***** Extracted material

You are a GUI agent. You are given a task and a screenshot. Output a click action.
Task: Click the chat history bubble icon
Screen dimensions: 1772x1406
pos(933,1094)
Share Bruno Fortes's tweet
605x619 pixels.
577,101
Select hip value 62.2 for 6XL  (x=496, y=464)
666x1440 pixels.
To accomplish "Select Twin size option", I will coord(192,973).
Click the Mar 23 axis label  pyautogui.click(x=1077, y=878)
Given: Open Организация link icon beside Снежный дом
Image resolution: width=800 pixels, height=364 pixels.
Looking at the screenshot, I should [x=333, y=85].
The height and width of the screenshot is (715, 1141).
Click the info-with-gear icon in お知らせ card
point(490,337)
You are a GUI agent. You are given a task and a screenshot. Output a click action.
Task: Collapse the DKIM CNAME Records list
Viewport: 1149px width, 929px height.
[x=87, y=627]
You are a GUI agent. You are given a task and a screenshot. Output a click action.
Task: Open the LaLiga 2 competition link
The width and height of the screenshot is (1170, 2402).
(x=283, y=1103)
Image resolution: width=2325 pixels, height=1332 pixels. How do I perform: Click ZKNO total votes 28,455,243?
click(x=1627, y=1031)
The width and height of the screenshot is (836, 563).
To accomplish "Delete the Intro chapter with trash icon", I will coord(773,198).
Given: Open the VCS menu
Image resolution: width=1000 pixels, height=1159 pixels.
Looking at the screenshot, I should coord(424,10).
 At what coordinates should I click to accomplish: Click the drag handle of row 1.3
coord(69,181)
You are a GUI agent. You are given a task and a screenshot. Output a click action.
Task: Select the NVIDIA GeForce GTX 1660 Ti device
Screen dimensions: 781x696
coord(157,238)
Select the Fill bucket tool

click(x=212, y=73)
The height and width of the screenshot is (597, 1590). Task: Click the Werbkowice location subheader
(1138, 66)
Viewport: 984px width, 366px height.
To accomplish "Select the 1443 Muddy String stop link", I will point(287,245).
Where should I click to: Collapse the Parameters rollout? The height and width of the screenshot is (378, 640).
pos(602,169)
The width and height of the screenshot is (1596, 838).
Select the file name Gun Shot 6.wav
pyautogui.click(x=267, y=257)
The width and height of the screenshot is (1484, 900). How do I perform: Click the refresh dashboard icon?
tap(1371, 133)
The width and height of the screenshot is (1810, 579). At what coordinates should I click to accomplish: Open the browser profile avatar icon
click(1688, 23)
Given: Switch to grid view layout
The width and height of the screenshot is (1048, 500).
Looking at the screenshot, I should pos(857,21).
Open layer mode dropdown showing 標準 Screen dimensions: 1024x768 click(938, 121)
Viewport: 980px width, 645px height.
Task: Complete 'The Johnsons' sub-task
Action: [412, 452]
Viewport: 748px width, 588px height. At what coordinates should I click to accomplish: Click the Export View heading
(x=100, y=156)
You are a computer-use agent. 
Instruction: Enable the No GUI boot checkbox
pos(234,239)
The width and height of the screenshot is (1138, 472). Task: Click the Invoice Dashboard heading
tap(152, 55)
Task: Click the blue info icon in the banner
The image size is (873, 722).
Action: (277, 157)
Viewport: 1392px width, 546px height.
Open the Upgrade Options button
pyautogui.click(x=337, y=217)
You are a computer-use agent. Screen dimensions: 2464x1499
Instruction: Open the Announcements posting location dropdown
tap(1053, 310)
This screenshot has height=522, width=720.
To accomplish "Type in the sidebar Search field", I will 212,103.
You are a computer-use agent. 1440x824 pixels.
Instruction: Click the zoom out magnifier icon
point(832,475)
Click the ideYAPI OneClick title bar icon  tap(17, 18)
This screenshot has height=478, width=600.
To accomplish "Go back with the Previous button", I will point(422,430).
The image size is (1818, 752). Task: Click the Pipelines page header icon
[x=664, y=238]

**********

**Task details:**
Give all of the entries again, word for word.

**Written response:**
You are a GUI agent. You are given a task and a screenshot. Output a click action.
Task: Click the chat history bubble icon
Screen dimensions: 1772x1406
pos(933,1094)
Share Bruno Fortes's tweet
605x619 pixels.
577,101
Select hip value 62.2 for 6XL  (x=496, y=464)
666x1440 pixels.
To accomplish "Select Twin size option", I will coord(192,973).
Click the Mar 23 axis label  pyautogui.click(x=1077, y=878)
Given: Open Организация link icon beside Снежный дом
Image resolution: width=800 pixels, height=364 pixels.
Looking at the screenshot, I should [x=333, y=85].
The height and width of the screenshot is (715, 1141).
Click the info-with-gear icon in お知らせ card
point(490,337)
You are a GUI agent. You are given a task and a screenshot. Output a click action.
Task: Collapse the DKIM CNAME Records list
Viewport: 1149px width, 929px height.
[x=87, y=627]
You are a GUI agent. You are given a task and a screenshot. Output a click action.
Task: Open the LaLiga 2 competition link
The width and height of the screenshot is (1170, 2402).
(x=283, y=1103)
Image resolution: width=2325 pixels, height=1332 pixels. How do I perform: Click ZKNO total votes 28,455,243?
click(x=1627, y=1031)
The width and height of the screenshot is (836, 563).
To accomplish "Delete the Intro chapter with trash icon", I will coord(773,198).
Given: Open the VCS menu
Image resolution: width=1000 pixels, height=1159 pixels.
Looking at the screenshot, I should coord(424,10).
 At what coordinates should I click to accomplish: Click the drag handle of row 1.3
coord(69,181)
You are a GUI agent. You are given a task and a screenshot. Output a click action.
Task: Select the NVIDIA GeForce GTX 1660 Ti device
Screen dimensions: 781x696
coord(157,238)
Select the Fill bucket tool

click(x=212, y=73)
The height and width of the screenshot is (597, 1590). Task: Click the Werbkowice location subheader
(1138, 66)
Viewport: 984px width, 366px height.
To accomplish "Select the 1443 Muddy String stop link", I will point(287,245).
Where should I click to: Collapse the Parameters rollout? The height and width of the screenshot is (378, 640).
pos(602,169)
The width and height of the screenshot is (1596, 838).
Select the file name Gun Shot 6.wav
pyautogui.click(x=267, y=257)
The width and height of the screenshot is (1484, 900). How do I perform: Click the refresh dashboard icon?
tap(1371, 133)
The width and height of the screenshot is (1810, 579). At what coordinates should I click to accomplish: Open the browser profile avatar icon
click(1688, 23)
Given: Switch to grid view layout
The width and height of the screenshot is (1048, 500).
Looking at the screenshot, I should pos(857,21).
Open layer mode dropdown showing 標準 Screen dimensions: 1024x768 click(938, 121)
Viewport: 980px width, 645px height.
Task: Complete 'The Johnsons' sub-task
Action: [412, 452]
Viewport: 748px width, 588px height. At what coordinates should I click to accomplish: Click the Export View heading
(x=100, y=156)
You are a computer-use agent. 
Instruction: Enable the No GUI boot checkbox
pos(234,239)
The width and height of the screenshot is (1138, 472). Task: Click the Invoice Dashboard heading
tap(152, 55)
Task: Click the blue info icon in the banner
The image size is (873, 722).
Action: (277, 157)
Viewport: 1392px width, 546px height.
Open the Upgrade Options button
pyautogui.click(x=337, y=217)
You are a computer-use agent. Screen dimensions: 2464x1499
Instruction: Open the Announcements posting location dropdown
tap(1053, 310)
This screenshot has height=522, width=720.
To accomplish "Type in the sidebar Search field", I will 212,103.
You are a computer-use agent. 1440x824 pixels.
Instruction: Click the zoom out magnifier icon
point(832,475)
Click the ideYAPI OneClick title bar icon  tap(17, 18)
This screenshot has height=478, width=600.
To accomplish "Go back with the Previous button", I will point(422,430).
The image size is (1818, 752). Task: Click the Pipelines page header icon
[x=664, y=238]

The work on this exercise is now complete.